1. Many people have often asked about something in the form of the question ‘Why?’ without properly understanding *why* they do so in the first place. This is an important observation. In asking “Why?” we may think that we are inquiring into the *causes* behind a certain event when more often than not we are actually searching for *reasons* to justify the occurrence of that event. Confusion arises when we fail to distinguish between ’cause’ and ‘reason’. Let me try to clarify this distinction. We say that X *causes* Y insofar as X is a *sufficient condition* for Y; for example, if it rains the ground becomes wet. This means that whenever it rains I can be certain that the ground *will* be wet; however, this does *not* mean that the ground will be wet *only if* it rains, since there are many different ways to make the ground wet, such as someone splashing water over it, or in the case of unexpected flooding. Hence, in ordinary language we say that the rain is *a cause* (though not the only one) of the ground being wet; it is a *cause* because the rain somehow *makes* the ground wet. In other words, there is a *change* in the physical condition of the ground.

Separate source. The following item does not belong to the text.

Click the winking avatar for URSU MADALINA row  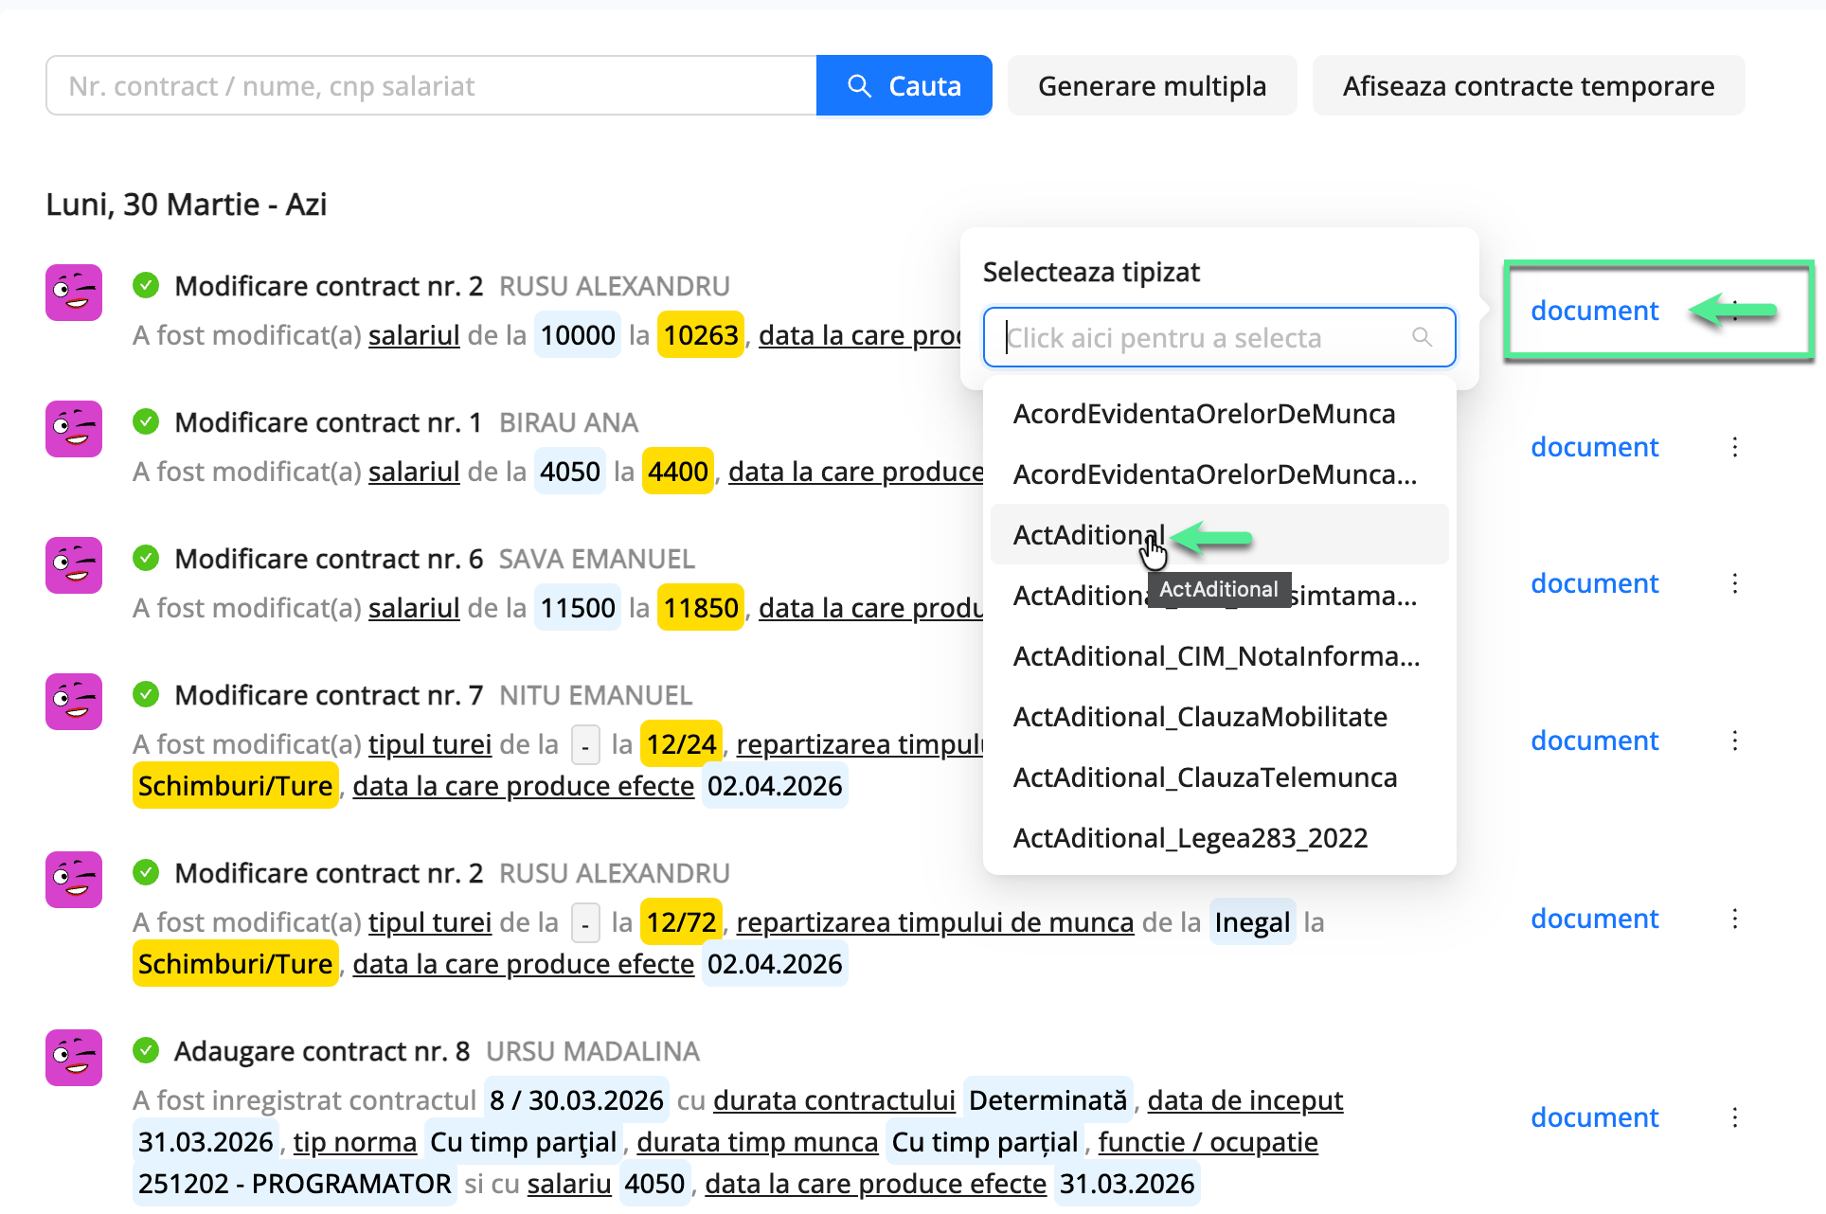tap(73, 1058)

On the other hand, to give a *reason* for something being the case is rather different. We imagine that a boy may pose to his parents the question: “Why can’t I go to the amusement park?”, to which he may receive the following reply: “Because Daddy is feeling unwell today.” Here the reason is *because* Daddy is sick. In this context X is a *reason* for Y insofar as X provides a *justification* for Y being such-and-such; the fact that Daddy is feeling unwell *justifies* the parents’ refusal to bring their kid to the amusement park.
2. It is at this point where we can discern an important factor that distinguishes ’cause’ from ‘reason’. To say that the rain is a ’cause’ of the ground being wet is to *imply* the event of raining; in other words, it is *true* that if it is raining, the ground will become wet. But as far as giving reasons are concerned, there need not be any consideration at all about truth. Although the boy might be told that he could not go to the amusement park because Daddy is feeling unwell, the question as to whether Daddy is truly unwell is *irrelevant* to the matter. For it might, after all, turn out to be just an *excuse* (the real reason could be due to something else that the boy may never know).

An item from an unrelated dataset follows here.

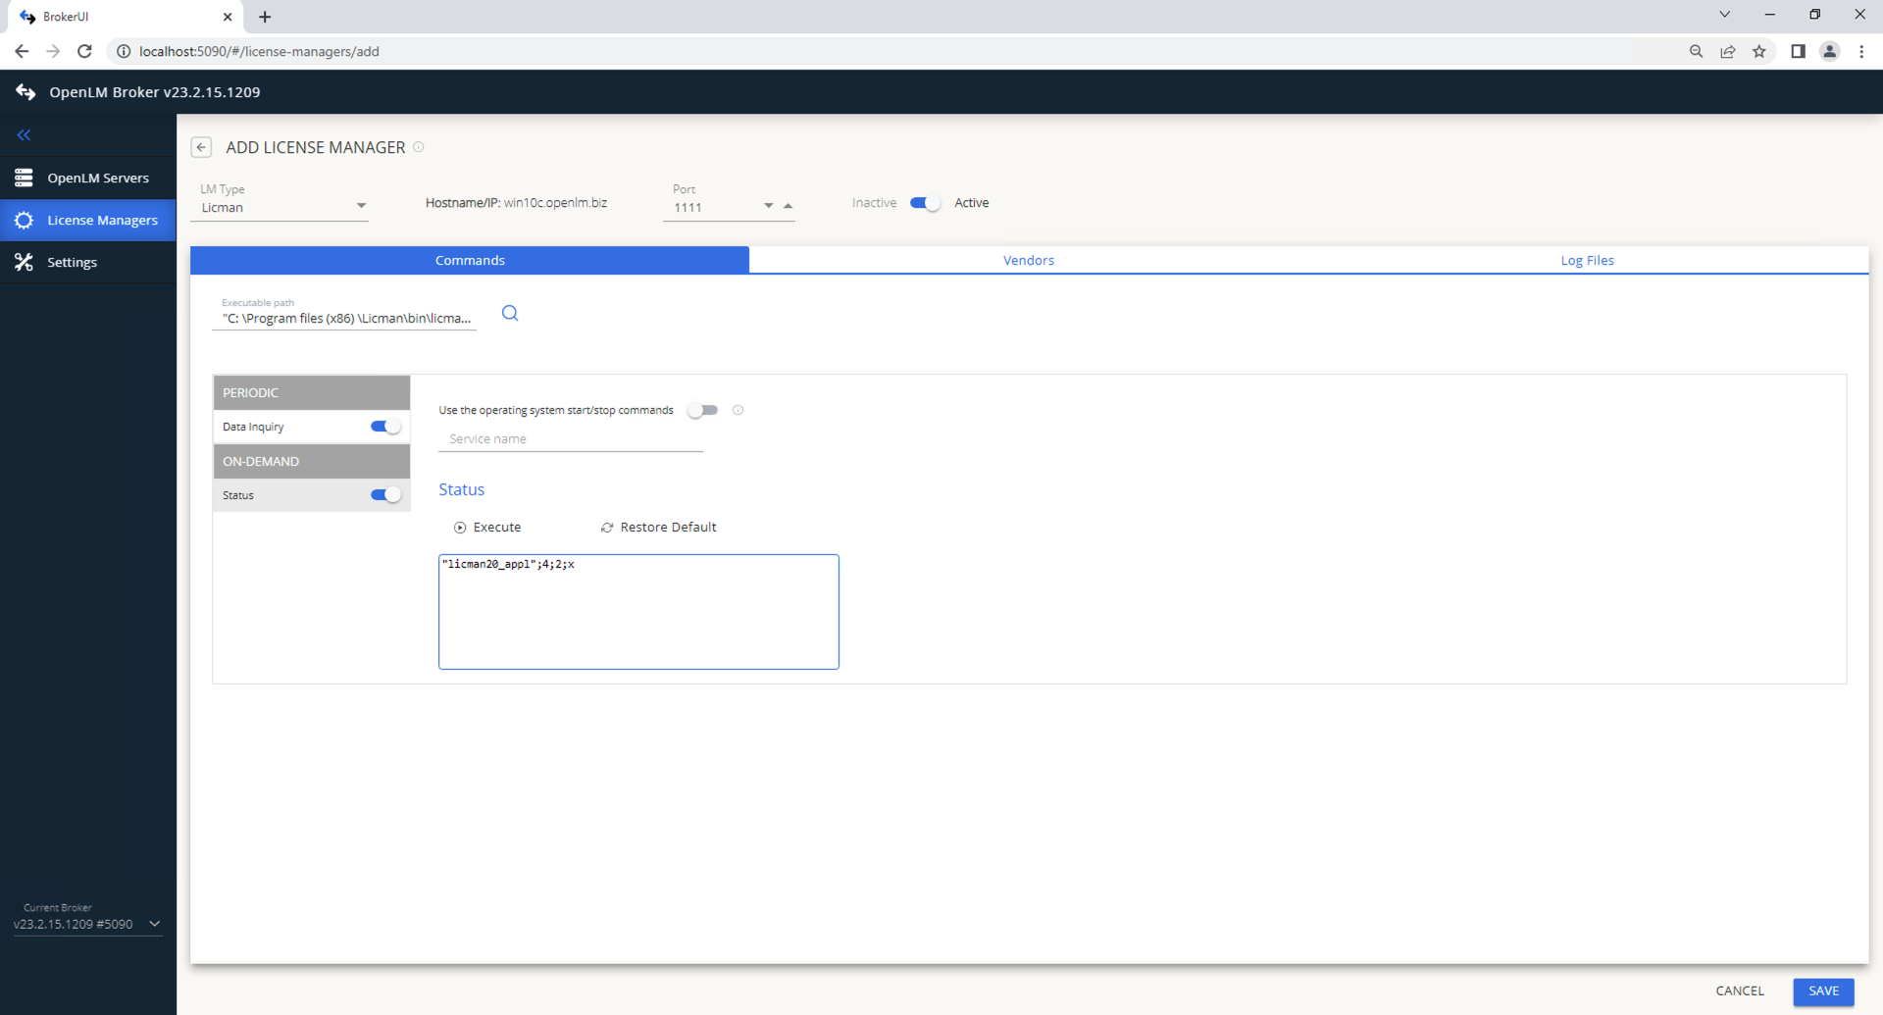Enable operating system start/stop commands
Screen dimensions: 1883x1015
point(702,410)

Thus to identify a cause is, presumably, to identify something as true, while to give a reason is to simply justify an event or an action as right or permissible without necessarily being true.
3. So what is the point of the above illustration? My point is that even in everyday situations we are often confused about what is it we are really asking for when we ask “Why?” The issue becomes much more complex when the religious believer is prompted by his suffering to ask “Why is God allowing all these to happen to me?” — But does he really know what he is asking about? Is he inquiring into the *cause* of his suffering, or is he trying to find *reasons* to justify his own explanations as to why he is suffering? It seems to me that in either case he is bound to end up in a meaningless chase. For how should he, as a finite and mortal human being, ever know the cause of his suffering from God’s perspective? Surely God’s ways are infinitely higher than our ways. And if he should seek reasons to justify why he is suffering (e.g. due to divine punishment, necessary trials, etc.) then he is in effect only deceiving himself, for he will never know whether or not those reasons are true. Furthermore, any reason that he gives is necessarily given from a *subjective* viewpoint; he could very well be blinded by his own prejudices and assumptions.

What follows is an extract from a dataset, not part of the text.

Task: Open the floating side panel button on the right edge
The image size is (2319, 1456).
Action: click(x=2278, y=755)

4. Does this mean that we as Christians can never ask “Why?” pertaining to our lives and the things happening around us? No, there is actually a sensible way to do so, provided that we are capable of seeing ourselves as limited beings in the presence of an awesome God. Instead of asking “Why am I suffering?” from a self-centered perspective, we should be asking “Why is there suffering in the world?” from a Christ-centered life, so that we may be moved beyond mere reflection to care for the less unfortunate, and to love our neighbours just as God has loved us. For Christ has said: “I tell you the truth, whatever you did for one of the least of these brothers of mine, you did for me.” (Matt. 25:40)
5. Thus, when the Christian asks “Why?” he ought not ask for the cause or the reason behind what has happened, but can only ask it as if he is standing in the sheer *wonder* of divine sovereignty, fully surrendering himself to God in the hope that one day, all things shall be made new in His sight.
I wish you all peace in the grace of our Lord Jesus Christ.